I have to say I have impressed myself during the period. I cannot count the number of times in another energy sapping meeting that my brain was actually freezing and a voice inside my head was screaming "STOPIT! STOP IT!! JUST RESIGN! YOU CAN"T COPE WITH THIS!!!". The voice was muddled with another one yelling "YOU CAN'T DO THIS! WHY DID YOU THINK YOU CAN DO THIS? YOU'RE GOING TO FAIL!". Thankfully, there was another (although fainter) voice that told me to "Stick with it. Keep yourself together. It can't last" which won out on each panic stricken moment.
There is a tendency to walk into a new company in a new role (as I did as a business project manager in February this year with my employer) and for everyone around you to (a) assume you already know exactly what you are doing; and (b) assume you already know exactly how everything works in the company - the written and unwritten rules - and for you not to be in breach of either (a) or (b). If you do, then you get chaos. And I've been managing quite a bit of that lately.

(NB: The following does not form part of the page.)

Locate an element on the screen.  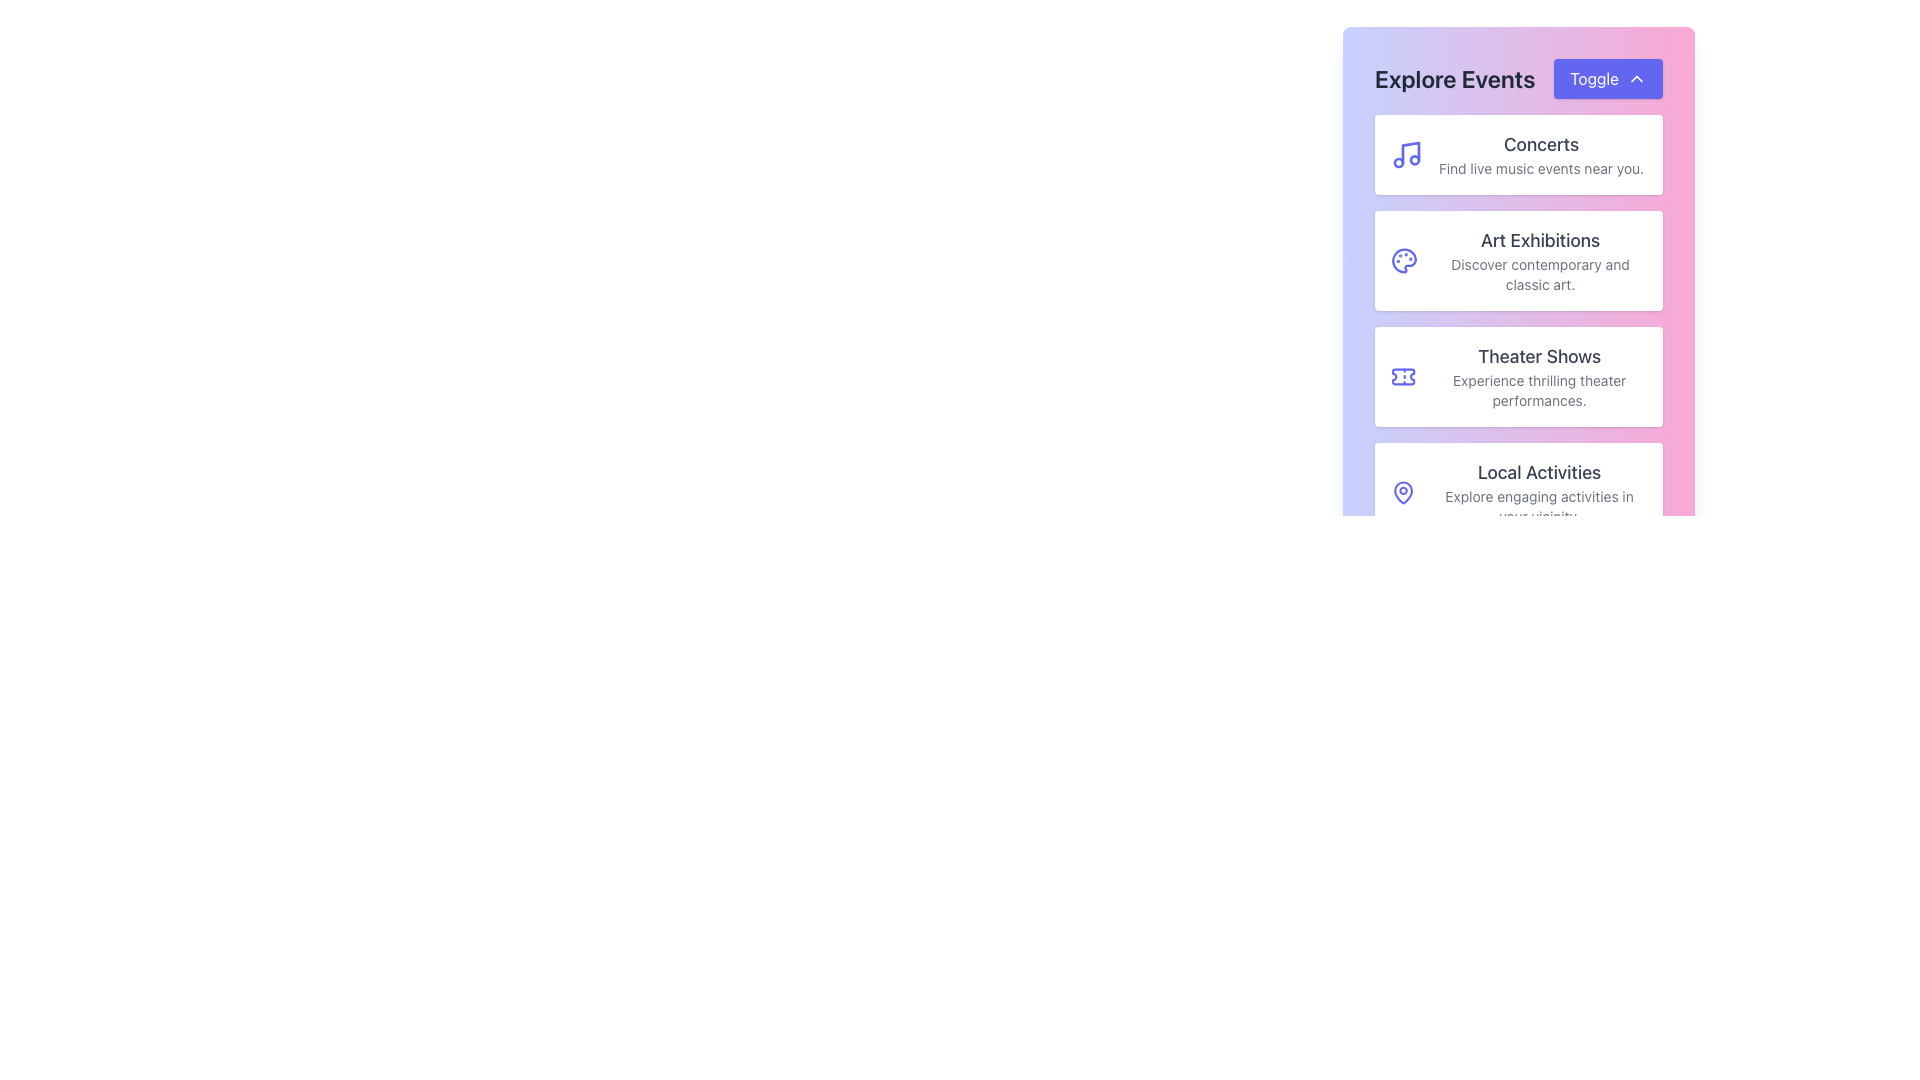
the Event Tile, which is the third item in the list under 'Explore Events' is located at coordinates (1518, 327).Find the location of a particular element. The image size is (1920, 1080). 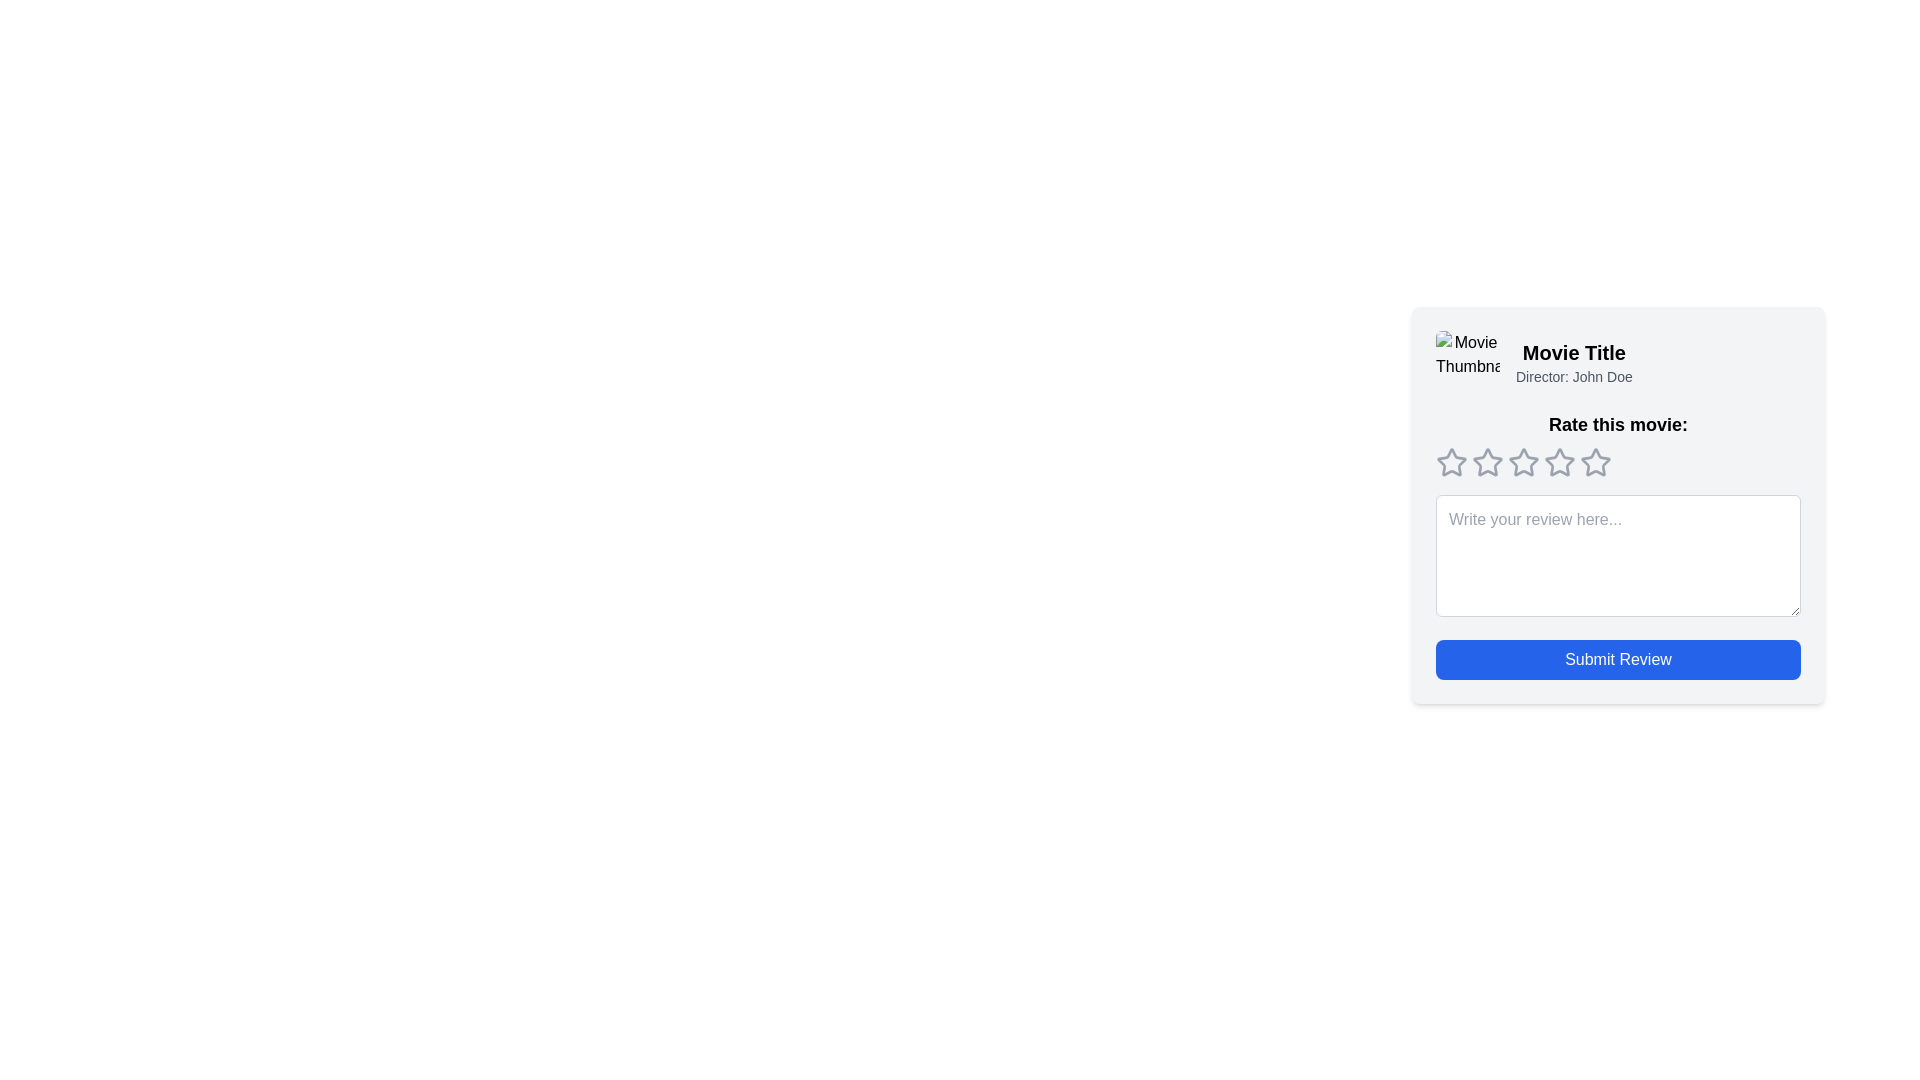

the informational display that shows the movie title, director's name, and thumbnail image is located at coordinates (1618, 362).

Despite the fact I've been pulling 12 hour days, the odd weekend and on-call availability (for a role which I am neither remunerated properly nor incentivised to go the extra mile) there have been some good points. Firstly, I've learnt my limits of tolerance, and my strategy for coping with horrendously intense and stressful people and situations. Secondly, I've gained an enormous amount of experience and skill along the way - stuff which I had done before but never at this level nor with this commitment. Third and lastly, I've learned that once I walk out that office door of an evening, it's my time and I need to make the most of it despite the nightmares of the day. I'm not paid to think outside of work.

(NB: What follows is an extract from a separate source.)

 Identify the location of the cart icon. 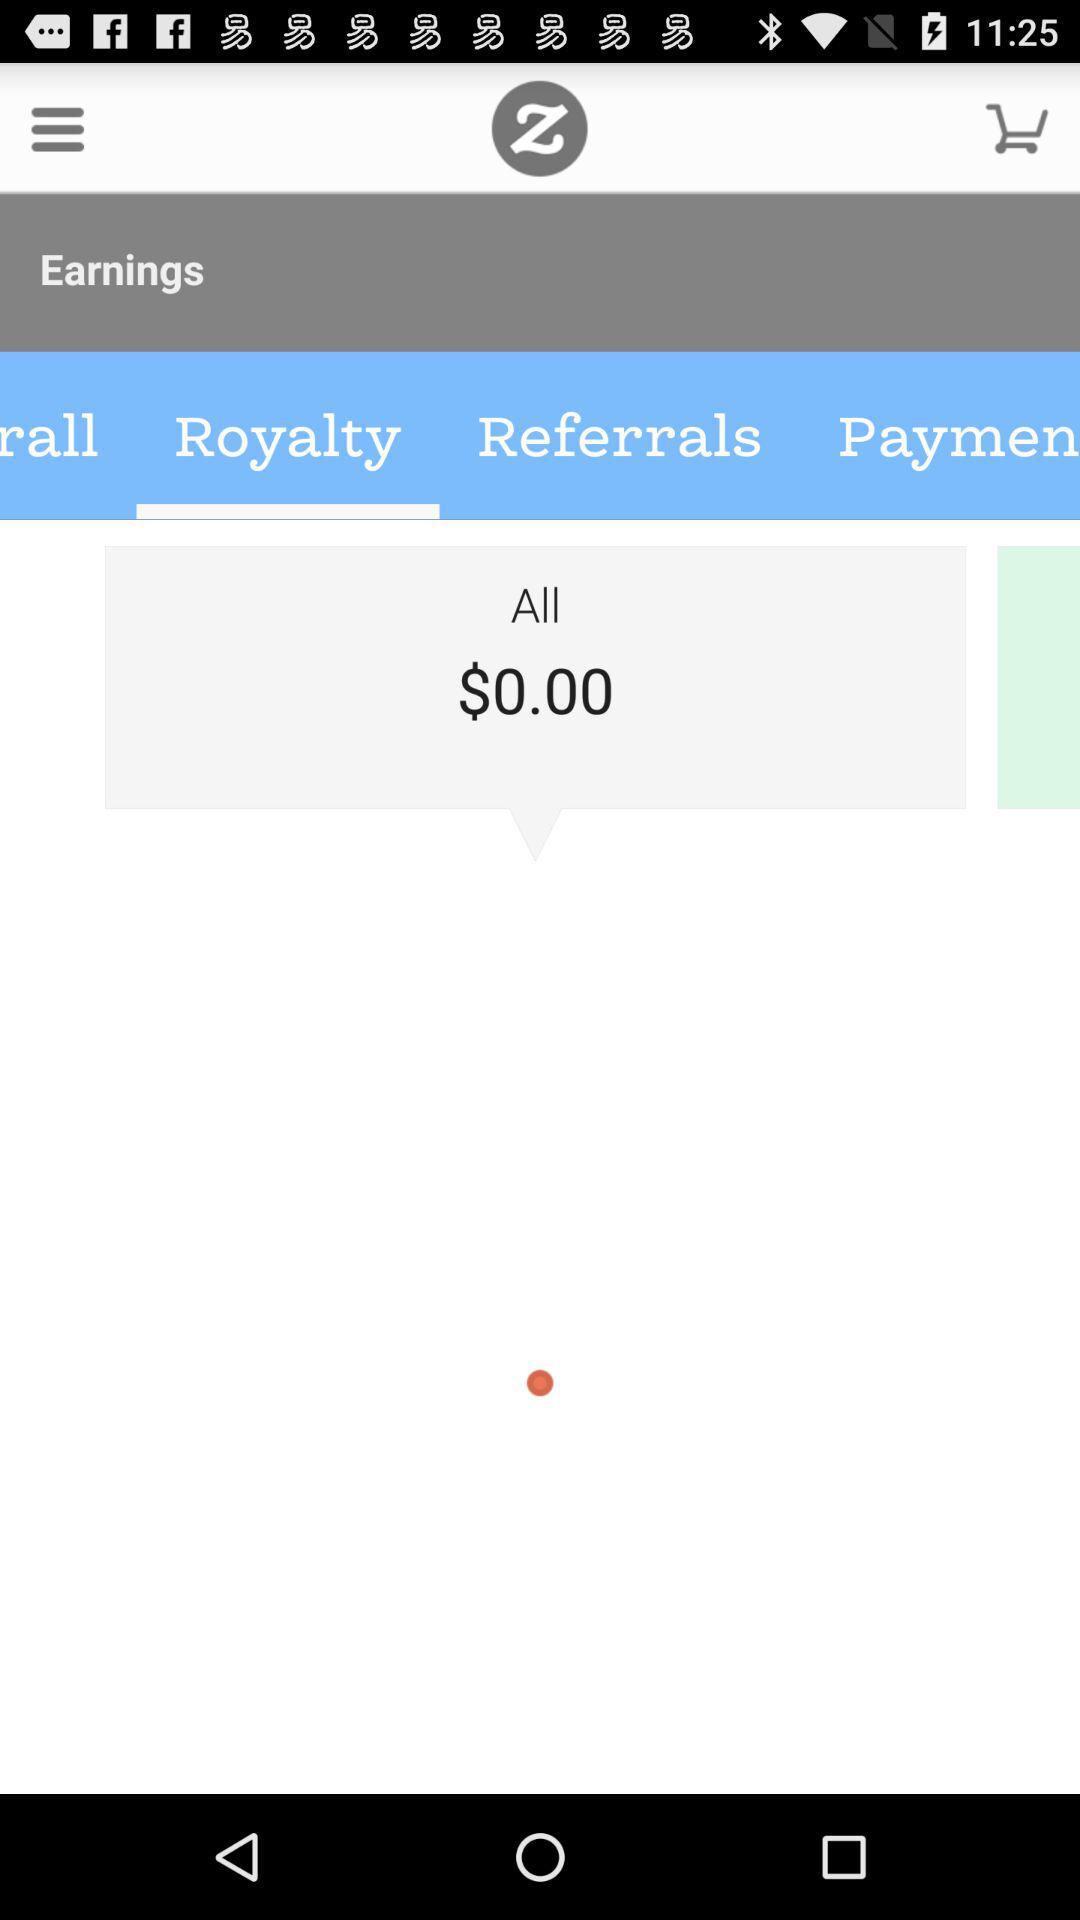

So, this weekend myself and J rented a little house overlooking the Blue Mountains, and I took Monday (today) off work despite the pressure to be at work ("How can you take a day off now??" Bollix). While it rained and galed in Sydney, the sun shone and the birds twittered in our back garden. Phones were out of signal, tv reception was poor and the wine was lovely. Musing through old musty books and antique shops, having breakfast or lunch in tiny local cafes and just talking shite and having a laugh, gazing in the window of estate agents at the lovely little houses for sale and fantasising about buying a weekender - it was brilliant. And just what we needed. Tomorrow is another day, and will probably be like the rest of them, but I know I can deal with it just a bit better now.